(Dataset records)
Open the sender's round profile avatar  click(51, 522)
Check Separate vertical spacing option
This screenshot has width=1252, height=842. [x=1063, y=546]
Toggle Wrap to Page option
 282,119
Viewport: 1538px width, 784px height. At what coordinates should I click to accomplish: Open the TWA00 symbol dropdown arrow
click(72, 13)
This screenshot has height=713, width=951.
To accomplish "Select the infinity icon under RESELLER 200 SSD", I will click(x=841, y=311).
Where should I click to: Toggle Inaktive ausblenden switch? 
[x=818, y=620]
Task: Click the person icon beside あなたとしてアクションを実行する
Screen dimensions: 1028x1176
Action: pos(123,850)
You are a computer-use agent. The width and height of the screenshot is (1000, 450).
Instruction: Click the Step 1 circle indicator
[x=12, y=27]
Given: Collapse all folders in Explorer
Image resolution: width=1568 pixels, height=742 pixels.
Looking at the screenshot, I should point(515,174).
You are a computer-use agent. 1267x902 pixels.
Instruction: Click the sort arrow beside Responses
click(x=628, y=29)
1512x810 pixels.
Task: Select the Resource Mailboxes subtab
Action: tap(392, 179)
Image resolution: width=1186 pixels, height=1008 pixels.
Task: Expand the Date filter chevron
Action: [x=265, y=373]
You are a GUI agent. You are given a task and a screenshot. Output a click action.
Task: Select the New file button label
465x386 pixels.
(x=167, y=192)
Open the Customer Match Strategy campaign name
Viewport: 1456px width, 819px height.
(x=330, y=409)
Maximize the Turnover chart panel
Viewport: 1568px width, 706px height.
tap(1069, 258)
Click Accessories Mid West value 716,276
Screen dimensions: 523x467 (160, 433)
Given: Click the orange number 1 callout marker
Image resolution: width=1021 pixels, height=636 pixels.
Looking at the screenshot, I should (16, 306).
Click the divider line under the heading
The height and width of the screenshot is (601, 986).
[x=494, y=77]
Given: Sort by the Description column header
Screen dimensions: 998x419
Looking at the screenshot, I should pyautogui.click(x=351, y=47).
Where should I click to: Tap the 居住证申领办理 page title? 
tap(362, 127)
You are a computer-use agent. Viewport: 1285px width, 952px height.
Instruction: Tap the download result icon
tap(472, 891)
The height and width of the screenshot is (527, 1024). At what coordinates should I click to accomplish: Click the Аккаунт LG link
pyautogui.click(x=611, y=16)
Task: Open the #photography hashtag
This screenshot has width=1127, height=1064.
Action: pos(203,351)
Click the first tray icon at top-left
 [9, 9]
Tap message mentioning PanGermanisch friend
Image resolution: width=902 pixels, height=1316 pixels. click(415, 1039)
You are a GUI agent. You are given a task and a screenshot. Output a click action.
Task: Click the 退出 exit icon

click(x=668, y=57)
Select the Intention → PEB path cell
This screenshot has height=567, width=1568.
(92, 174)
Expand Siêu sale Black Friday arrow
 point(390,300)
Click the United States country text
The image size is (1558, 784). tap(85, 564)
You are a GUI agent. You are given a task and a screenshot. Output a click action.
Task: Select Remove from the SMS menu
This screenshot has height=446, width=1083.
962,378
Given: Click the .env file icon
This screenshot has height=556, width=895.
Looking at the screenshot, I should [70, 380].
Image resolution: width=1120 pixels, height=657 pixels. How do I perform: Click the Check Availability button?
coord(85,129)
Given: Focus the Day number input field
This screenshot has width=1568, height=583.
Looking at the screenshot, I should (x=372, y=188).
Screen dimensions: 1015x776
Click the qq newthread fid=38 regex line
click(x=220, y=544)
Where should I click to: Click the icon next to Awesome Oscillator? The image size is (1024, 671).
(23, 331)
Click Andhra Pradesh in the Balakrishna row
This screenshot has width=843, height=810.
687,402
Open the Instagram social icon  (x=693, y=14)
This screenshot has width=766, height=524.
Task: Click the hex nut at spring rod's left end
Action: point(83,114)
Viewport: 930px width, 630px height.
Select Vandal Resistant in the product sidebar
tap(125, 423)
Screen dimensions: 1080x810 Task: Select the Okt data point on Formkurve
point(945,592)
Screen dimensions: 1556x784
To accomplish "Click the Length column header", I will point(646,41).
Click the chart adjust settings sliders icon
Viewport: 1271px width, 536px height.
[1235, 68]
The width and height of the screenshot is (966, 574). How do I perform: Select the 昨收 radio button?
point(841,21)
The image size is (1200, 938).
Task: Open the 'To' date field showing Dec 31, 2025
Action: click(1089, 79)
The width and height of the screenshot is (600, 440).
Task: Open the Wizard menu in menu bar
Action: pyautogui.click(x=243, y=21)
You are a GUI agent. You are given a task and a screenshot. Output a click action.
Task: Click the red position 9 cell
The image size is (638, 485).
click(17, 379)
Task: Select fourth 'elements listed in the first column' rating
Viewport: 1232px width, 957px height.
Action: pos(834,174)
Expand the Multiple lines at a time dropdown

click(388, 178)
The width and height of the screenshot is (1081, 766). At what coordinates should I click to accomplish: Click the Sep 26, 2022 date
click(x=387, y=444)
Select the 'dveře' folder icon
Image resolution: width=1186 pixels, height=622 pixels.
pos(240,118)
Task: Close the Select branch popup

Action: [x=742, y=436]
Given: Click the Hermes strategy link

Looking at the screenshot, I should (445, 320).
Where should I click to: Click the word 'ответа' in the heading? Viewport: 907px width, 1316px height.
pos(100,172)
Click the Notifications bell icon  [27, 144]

EXERCISE DESCRIPTION — Every line of the records should be reproduced exactly.

TASK SOLUTION —
Open the sender's round profile avatar  click(51, 522)
Check Separate vertical spacing option
This screenshot has width=1252, height=842. [x=1063, y=546]
Toggle Wrap to Page option
 282,119
Viewport: 1538px width, 784px height. At what coordinates should I click to accomplish: Open the TWA00 symbol dropdown arrow
click(72, 13)
This screenshot has height=713, width=951.
To accomplish "Select the infinity icon under RESELLER 200 SSD", I will click(x=841, y=311).
Where should I click to: Toggle Inaktive ausblenden switch? 
[x=818, y=620]
Task: Click the person icon beside あなたとしてアクションを実行する
Screen dimensions: 1028x1176
Action: pos(123,850)
You are a computer-use agent. The width and height of the screenshot is (1000, 450).
Instruction: Click the Step 1 circle indicator
[x=12, y=27]
Given: Collapse all folders in Explorer
Image resolution: width=1568 pixels, height=742 pixels.
Looking at the screenshot, I should point(515,174).
You are a computer-use agent. 1267x902 pixels.
Instruction: Click the sort arrow beside Responses
click(x=628, y=29)
1512x810 pixels.
Task: Select the Resource Mailboxes subtab
Action: tap(392, 179)
Image resolution: width=1186 pixels, height=1008 pixels.
Task: Expand the Date filter chevron
Action: [x=265, y=373]
You are a GUI agent. You are given a task and a screenshot. Output a click action.
Task: Select the New file button label
465x386 pixels.
(x=167, y=192)
Open the Customer Match Strategy campaign name
Viewport: 1456px width, 819px height.
(x=330, y=409)
Maximize the Turnover chart panel
Viewport: 1568px width, 706px height.
tap(1069, 258)
Click Accessories Mid West value 716,276
Screen dimensions: 523x467 (160, 433)
Given: Click the orange number 1 callout marker
Image resolution: width=1021 pixels, height=636 pixels.
Looking at the screenshot, I should (16, 306).
Click the divider line under the heading
The height and width of the screenshot is (601, 986).
[x=494, y=77]
Given: Sort by the Description column header
Screen dimensions: 998x419
Looking at the screenshot, I should pyautogui.click(x=351, y=47).
Where should I click to: Tap the 居住证申领办理 page title? 
tap(362, 127)
You are a computer-use agent. Viewport: 1285px width, 952px height.
Instruction: Tap the download result icon
tap(472, 891)
The height and width of the screenshot is (527, 1024). At what coordinates should I click to accomplish: Click the Аккаунт LG link
pyautogui.click(x=611, y=16)
Task: Open the #photography hashtag
This screenshot has width=1127, height=1064.
Action: pos(203,351)
Click the first tray icon at top-left
 [9, 9]
Tap message mentioning PanGermanisch friend
Image resolution: width=902 pixels, height=1316 pixels. click(415, 1039)
You are a GUI agent. You are given a task and a screenshot. Output a click action.
Task: Click the 退出 exit icon

click(x=668, y=57)
Select the Intention → PEB path cell
This screenshot has height=567, width=1568.
(92, 174)
Expand Siêu sale Black Friday arrow
 point(390,300)
Click the United States country text
The image size is (1558, 784). tap(85, 564)
You are a GUI agent. You are given a task and a screenshot. Output a click action.
Task: Select Remove from the SMS menu
This screenshot has height=446, width=1083.
962,378
Given: Click the .env file icon
This screenshot has height=556, width=895.
Looking at the screenshot, I should [70, 380].
Image resolution: width=1120 pixels, height=657 pixels. How do I perform: Click the Check Availability button?
coord(85,129)
Given: Focus the Day number input field
This screenshot has width=1568, height=583.
Looking at the screenshot, I should (x=372, y=188).
Screen dimensions: 1015x776
Click the qq newthread fid=38 regex line
click(x=220, y=544)
Where should I click to: Click the icon next to Awesome Oscillator? The image size is (1024, 671).
(23, 331)
Click Andhra Pradesh in the Balakrishna row
This screenshot has width=843, height=810.
687,402
Open the Instagram social icon  (x=693, y=14)
This screenshot has width=766, height=524.
Task: Click the hex nut at spring rod's left end
Action: point(83,114)
Viewport: 930px width, 630px height.
Select Vandal Resistant in the product sidebar
tap(125, 423)
Screen dimensions: 1080x810 Task: Select the Okt data point on Formkurve
point(945,592)
Screen dimensions: 1556x784
To accomplish "Click the Length column header", I will point(646,41).
Click the chart adjust settings sliders icon
Viewport: 1271px width, 536px height.
[1235, 68]
The width and height of the screenshot is (966, 574). How do I perform: Select the 昨收 radio button?
point(841,21)
The image size is (1200, 938).
Task: Open the 'To' date field showing Dec 31, 2025
Action: click(1089, 79)
The width and height of the screenshot is (600, 440).
Task: Open the Wizard menu in menu bar
Action: pyautogui.click(x=243, y=21)
You are a GUI agent. You are given a task and a screenshot. Output a click action.
Task: Click the red position 9 cell
The image size is (638, 485).
click(17, 379)
Task: Select fourth 'elements listed in the first column' rating
Viewport: 1232px width, 957px height.
Action: pos(834,174)
Expand the Multiple lines at a time dropdown

click(388, 178)
The width and height of the screenshot is (1081, 766). At what coordinates should I click to accomplish: Click the Sep 26, 2022 date
click(x=387, y=444)
Select the 'dveře' folder icon
Image resolution: width=1186 pixels, height=622 pixels.
pos(240,118)
Task: Close the Select branch popup

Action: [x=742, y=436]
Given: Click the Hermes strategy link

Looking at the screenshot, I should (445, 320).
Where should I click to: Click the word 'ответа' in the heading? Viewport: 907px width, 1316px height.
pos(100,172)
Click the Notifications bell icon  [27, 144]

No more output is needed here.